TL;DR
This paper introduces a learnable neural network architecture for RAW image denoising that integrates classical self-similarity concepts with a novel nonlocal block, achieving high-quality results efficiently.
Contribution
It proposes a fully learnable, interpretable RAW denoising model with a novel nonlocal block inspired by classical methods, improving generalization and efficiency.
Findings
Achieves competitive results with fewer parameters.
Generalizes well to unseen devices and noise profiles.

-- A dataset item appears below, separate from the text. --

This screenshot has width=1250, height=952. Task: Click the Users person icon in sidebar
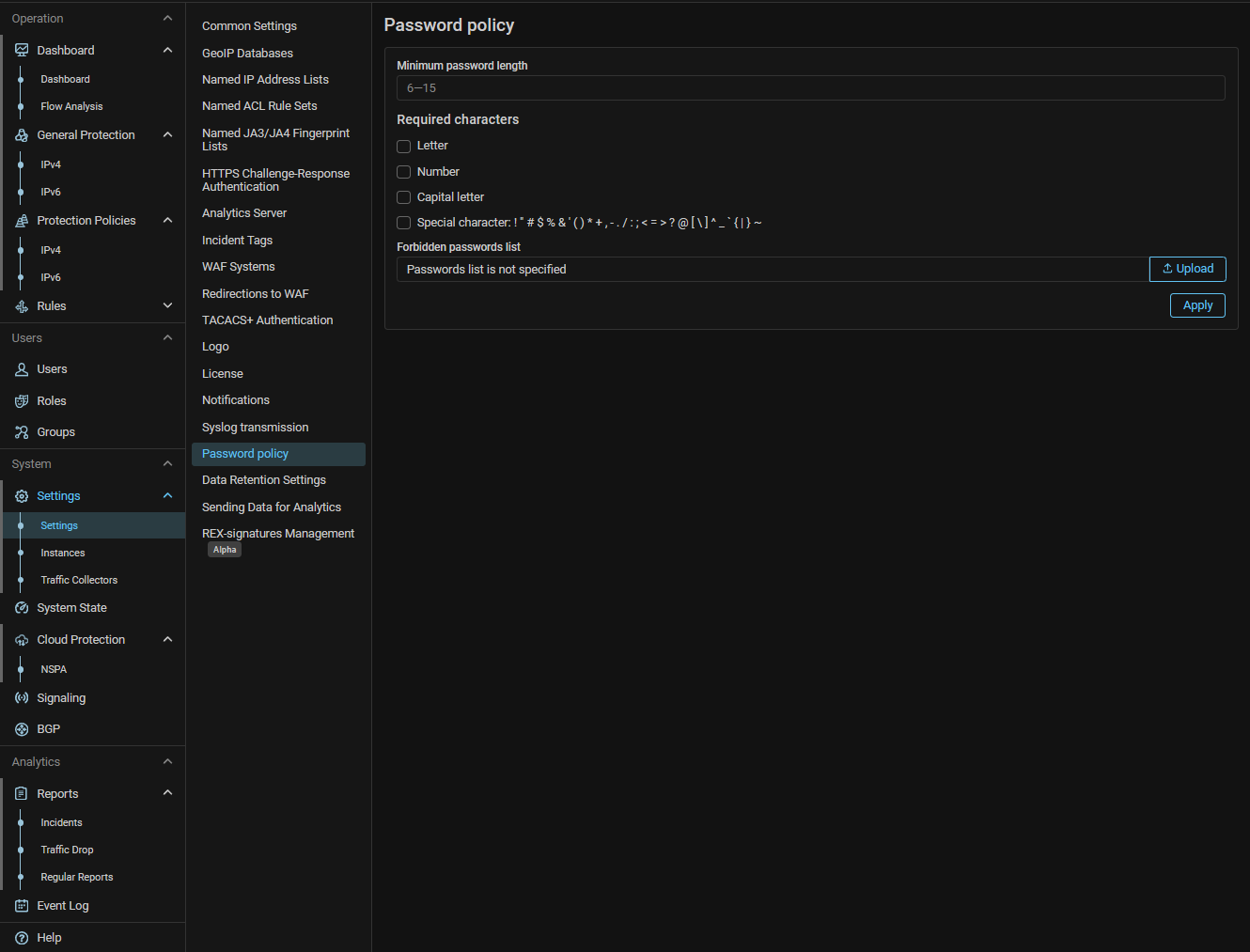click(x=22, y=369)
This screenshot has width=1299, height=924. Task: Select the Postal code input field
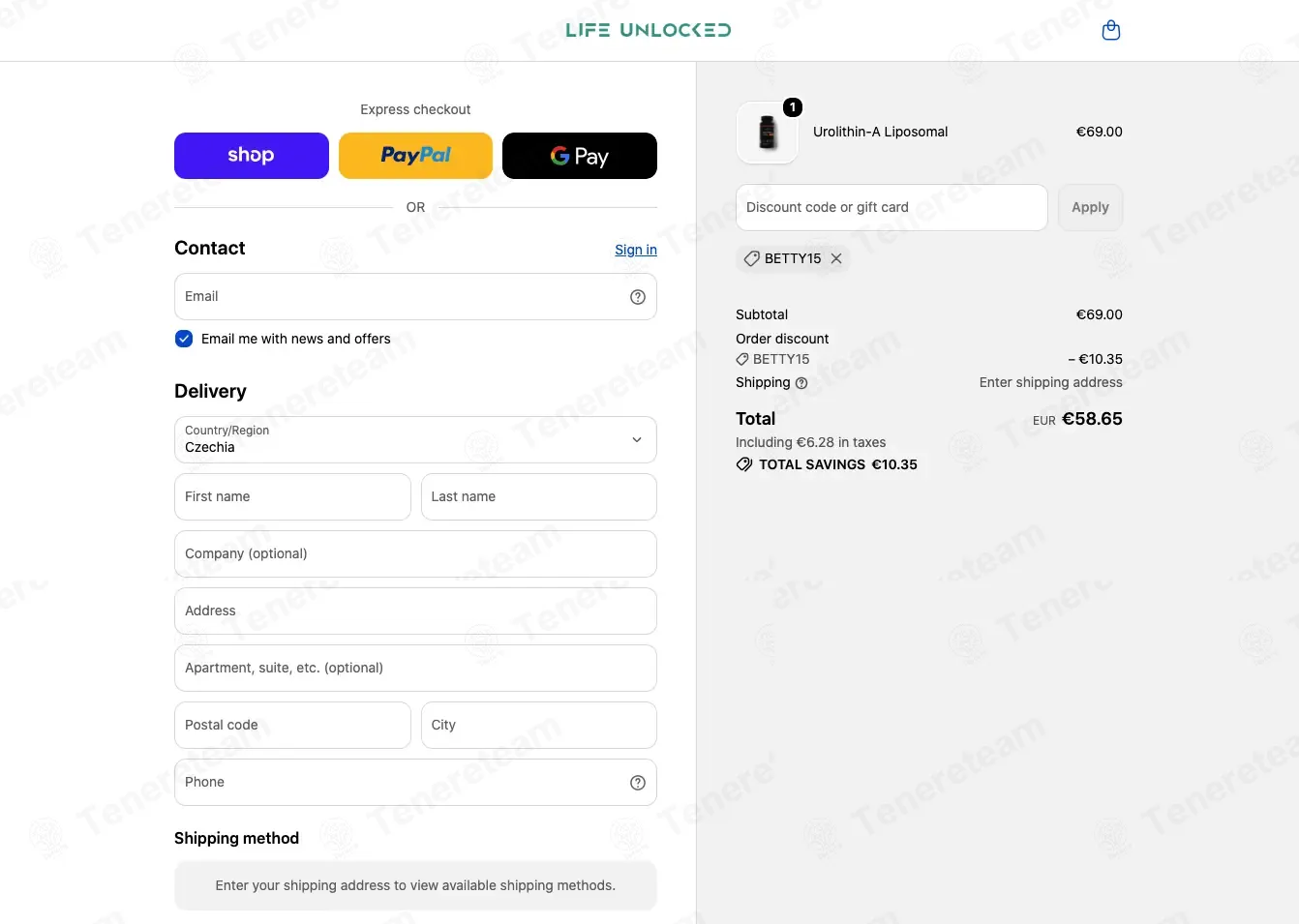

Outperforms some state-of-the-art methods on benchmarks.
Abstract
Being one of the oldest and most basic problems in image processing, image denoising has seen a resurgence spurred by rapid advances in deep learning. Yet, most modern denoising architectures make limited use of the technical knowledge acquired researching the classical denoisers that came before the mainstream use of neural networks, instead relying on depth and large parameter counts. This poses a challenge not only for understanding the properties of such networks, but also for deploying them on real devices which may present resource constraints and diverse noise profiles. Tackling both issues, we propose an architecture dedicated to RAW-to-RAW denoising that incorporates the interpretable structure of classical self-similarity-based denoisers into a fully learnable neural network. Our design centers on a novel nonlocal block that parallels the established pipeline of neighbor…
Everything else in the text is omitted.